Los adjetivos del huracán son una lata: formidable, terrible, poderoso, imponente. Llevan verdad, pero rimbombantes. ¿Cómo hacer? Ya en la lancha la agitación marina borra el orgullo y uno obedece con la humildad del muñeco a merced del titiritero. Bota y rebota de un lado al otro, agarrándose de lo agarrable y aguantando los chorros oleares hasta alcanzar la nave y ser izados como piñatas goteantes.

Tenía que amanecer para que la tormenta se desatormentara hasta tenerse en paz. El agua nos balancea con residual violencia, como columpio perdiendo el vuelo. Llegan a la vez el azul de la luz, la marea tranquila y las primeras gaviotas. Esta vez el naufragio fue en tierra, atacada por dos frentes. A las olas y los vientos feroces se sumaron en dirección contraria los deslaves, desgajamientos y torrentes de las laderas taladas. El campo de batalla de las dos fuerzas lo pusieron las calles, las casas y los cuerpos de la gente. Pobre la playa también destrozada, llena de despojos orgánicos e inorgánicos.
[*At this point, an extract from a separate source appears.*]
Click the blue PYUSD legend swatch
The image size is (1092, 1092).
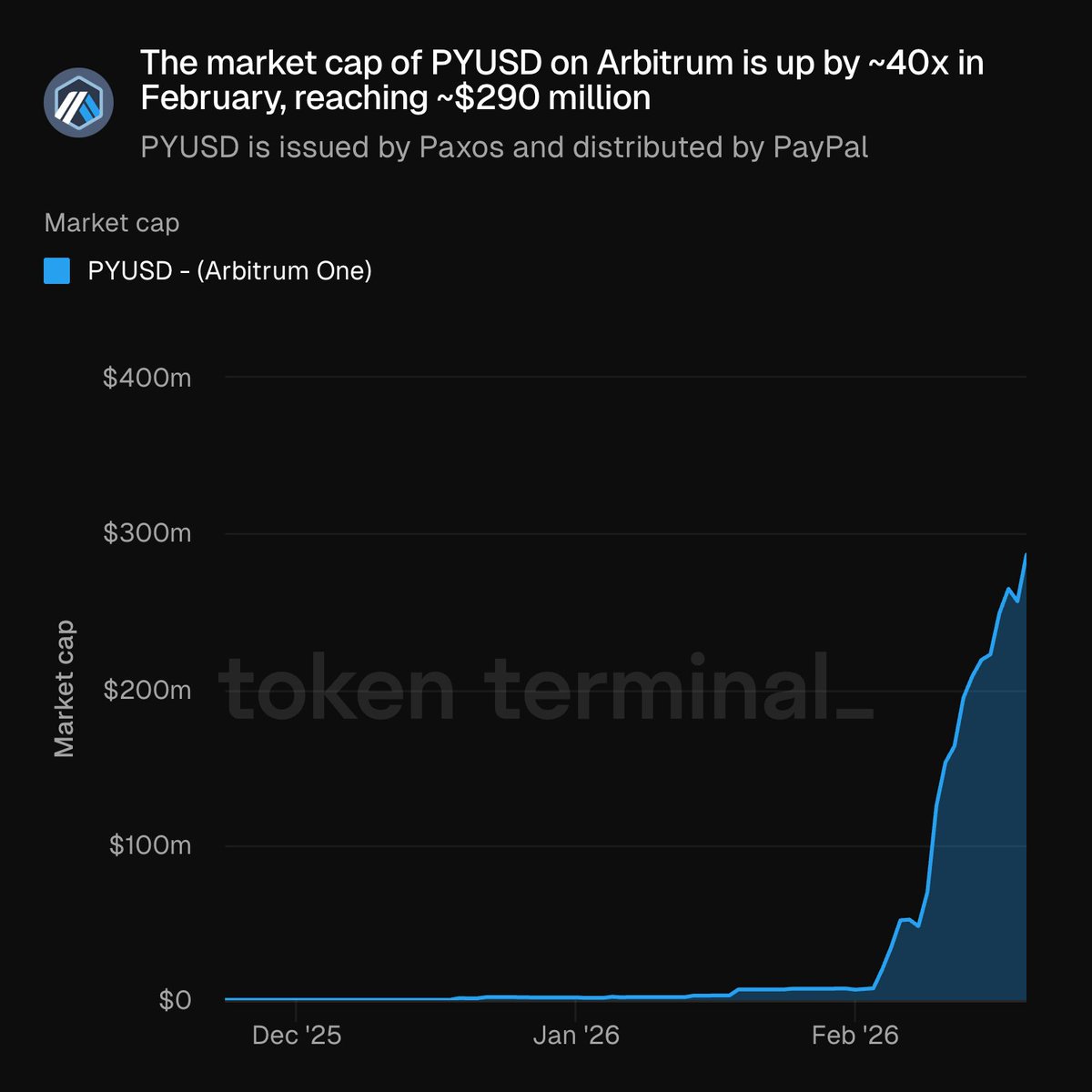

Los de a bordo nos sentimos bendecidos, quién diría. Salvados por el huracán. Nada sé de barcos, pero estos pescadores conocen el oficio desde niños. Por eso ríen, como si nada hubiera pasado. Poco durará la catarsis de su júbilo. Conforme nos aproximamos a la costa vamos chocando con objetos y cuerpos que flotan. La playa se volvió un garabato. Lo que eran líneas claras, geométricas, diferenciadas en las franjas de agua, arena, vegetación, cemento, madera y cielo perlado de nubes, hoy vemos un tachón negro, un basural, un caserío irreconocible.

Y lo dicho. Los náufragos en tierra hacen señales, deambulan por la playa, recogen el tiradero, buscan a quien les falta. El muelle, las lanchas y sus remos se reducen a pedazos de madera. Una embarcación como la nuestra está encallada de lado sobre la arena. La suave brisa abre paso a las voces de urgencia y quebranto.

*

Habrá que ayudar, me digo. Mi presencia aquí es fortuita, como de costumbre. Vine porque pude y llevaba una semana de reggae, baños de mar y cerveza fría. Avisaron del huracán, algo normal en la temporada. Nadie previó los deslaves ni los ríos de lodo. Tampoco un viento tan salvaje. La posada de madera y palma donde me quedaba ya no existe. No queda una palapa en pie. En cambio, la playa está cubierta de troncos, ramas y raíces, como si se le hubieran volcado los cerros encima.

Un don, en shorts y la camiseta rasgada, me pide que le ayude a levantar unas vigas para sacar a su perro atrapado. Perdió su tienda, el refrigerador quizás tenga remedio. Los pobladores sacan una lista de los que faltan, son siete. Y siete cuerpos, tres sacados del mar y de los charcos el resto.